For potential investors, this scenario presents both risks and opportunities.
Although the industry is undergoing a tough phase now, the shift towards value addition and cost optimisation could position companies like Beston for long-term profitability once the milk price, and hence the market, stabilises.
Despite challenges, there’s still hope for the sector, with some milk companies listed on the ASX even thriving right now.
Code | Name | Price | 12 mth change | 6 mth change | 1 mth change | Market Cap |
---|---|---|---|---|---|---|
A2M | The A2 Milk Company | 7.330 | 38% | 86% | 24% | $5,299,112,143 |
JAT | Jatcorp Limited | 0.475 | 32% | 40% | 48% | $39,551,548 |
FSF | Fonterra Share Fund | 3.430 | 17% | 22% | 2% | $368,419,675 |
WNX | Wellnex Life Ltd | 0.032 | -20% | -20% | 60% | $41,265,459 |
BUB | Bubs Aust Ltd | 0.140 | -24% | 12% | -3% | $124,898,205 |
AUK | Aumake Limited | 0.003 | -25% | -33% | 0% | $5,743,220 |
NUC | Nuchev Limited | 0.165 | -37% | -20% | 6% | $14,854,445 |
HLF | Halo Food Co. Ltd | 0.007 | -42% | 0% | 0% | $2,805,388 |
AHF | Aust Dairy Limited | 0.013 | -43% | -19% | -7% | $8,402,768 |
MBH | Maggie Beer Holdings | 0.081 | -52% | -2% | 1% | $28,547,634 |
BFC | Beston Global Ltd | 0.004 | -56% | -43% | -33% | $7,988,188 |
CLV | Clover Corporation | 0.510 | -58% | -41% | -2% | $85,169,664 |
SM1 | Synlait Milk Ltd | 0.425 | -71% | -65% | -7% | $92,897,206 |
BXN | Bioxyne Ltd | 0.006 | -75% | -45% | -25% | $12,279,872 |
A2M, for instance, has jumped by 30% in 12 months on the back of its strong infant milk formula (IMF) sales in China.
For the first half of FY24, A2M delivered a positive result with 3.7% revenue growth to $812 million, and 5% EBITDA growth to $113 million.

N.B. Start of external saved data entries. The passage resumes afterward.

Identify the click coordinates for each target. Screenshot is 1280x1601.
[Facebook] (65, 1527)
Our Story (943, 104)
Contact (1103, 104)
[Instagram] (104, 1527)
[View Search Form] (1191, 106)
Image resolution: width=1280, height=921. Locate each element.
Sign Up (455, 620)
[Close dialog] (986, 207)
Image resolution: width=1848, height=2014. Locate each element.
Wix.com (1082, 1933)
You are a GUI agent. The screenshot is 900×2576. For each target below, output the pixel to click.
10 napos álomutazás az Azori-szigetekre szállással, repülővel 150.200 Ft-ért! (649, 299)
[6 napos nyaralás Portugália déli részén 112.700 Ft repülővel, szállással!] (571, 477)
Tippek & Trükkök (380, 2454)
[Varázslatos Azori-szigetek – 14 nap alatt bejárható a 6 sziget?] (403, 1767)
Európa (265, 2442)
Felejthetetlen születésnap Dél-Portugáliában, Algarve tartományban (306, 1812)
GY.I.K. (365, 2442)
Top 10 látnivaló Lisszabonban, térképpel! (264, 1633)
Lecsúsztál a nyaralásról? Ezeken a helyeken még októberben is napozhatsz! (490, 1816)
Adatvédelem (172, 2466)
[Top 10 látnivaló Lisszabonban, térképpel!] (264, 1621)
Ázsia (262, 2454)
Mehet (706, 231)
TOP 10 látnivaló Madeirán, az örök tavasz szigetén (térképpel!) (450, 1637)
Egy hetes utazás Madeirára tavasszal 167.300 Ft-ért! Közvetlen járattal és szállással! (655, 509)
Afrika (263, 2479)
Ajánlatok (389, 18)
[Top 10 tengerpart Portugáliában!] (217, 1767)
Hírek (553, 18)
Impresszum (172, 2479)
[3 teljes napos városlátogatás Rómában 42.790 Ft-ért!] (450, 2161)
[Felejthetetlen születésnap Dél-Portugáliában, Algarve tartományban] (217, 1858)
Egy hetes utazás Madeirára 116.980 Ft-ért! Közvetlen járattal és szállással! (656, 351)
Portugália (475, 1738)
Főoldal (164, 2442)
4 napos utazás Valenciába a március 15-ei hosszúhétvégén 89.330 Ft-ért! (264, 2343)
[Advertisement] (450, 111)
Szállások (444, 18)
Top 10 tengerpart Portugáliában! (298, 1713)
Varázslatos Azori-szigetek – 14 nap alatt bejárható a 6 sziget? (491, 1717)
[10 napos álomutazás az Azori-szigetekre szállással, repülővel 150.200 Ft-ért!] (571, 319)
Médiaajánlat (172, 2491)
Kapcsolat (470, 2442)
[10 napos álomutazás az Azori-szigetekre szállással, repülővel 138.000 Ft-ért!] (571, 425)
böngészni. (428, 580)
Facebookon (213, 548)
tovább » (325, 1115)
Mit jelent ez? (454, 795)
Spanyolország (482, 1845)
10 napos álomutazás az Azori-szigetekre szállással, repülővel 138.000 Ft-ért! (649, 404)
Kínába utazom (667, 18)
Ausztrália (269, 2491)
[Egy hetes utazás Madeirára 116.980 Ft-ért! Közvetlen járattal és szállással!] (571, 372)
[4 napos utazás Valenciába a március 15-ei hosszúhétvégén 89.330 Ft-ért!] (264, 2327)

EBITDA margin even came in higher at 13.9%.
The company has achieved a top-5 China IMF position supported by record levels of marketing, and has now improved its guidance for FY24.
For FY24, A2M is expecting revenue growth of low-to-mid single-digit percent compared to FY23, with EBITDA margin to be broadly in line.
Fonterra provided its Q3 business update on Wednesday, announcing profit after tax from continuing operations of NZ$1,013 million, up NZ$20 million on pcp or equivalent to 61c per share.
CEO Miles Hurrell says the Foodservice and Consumer channels in particular had a strong third quarter with a lift in earnings compared to the same time last year.
FSF says that for the upcoming 2024/25 season, the balance between milk supply and demand is delicate, and China’s import volumes haven’t fully rebounded to previous levels yet.
Due to these uncertainties and the potential for market fluctuations, FSF said it was taking a cautious stance as the season begins.
“Our opening forecast range is $7.25-$8.75 per kgMS with a midpoint of $8.00 per kgMS,” said Hurrell.
The views, information, or opinions expressed in the interview in this article are solely those of the interviewee and do not represent the views of Stockhead.
Stockhead has not provided, endorsed or otherwise assumed responsibility for any financial product advice contained in this article.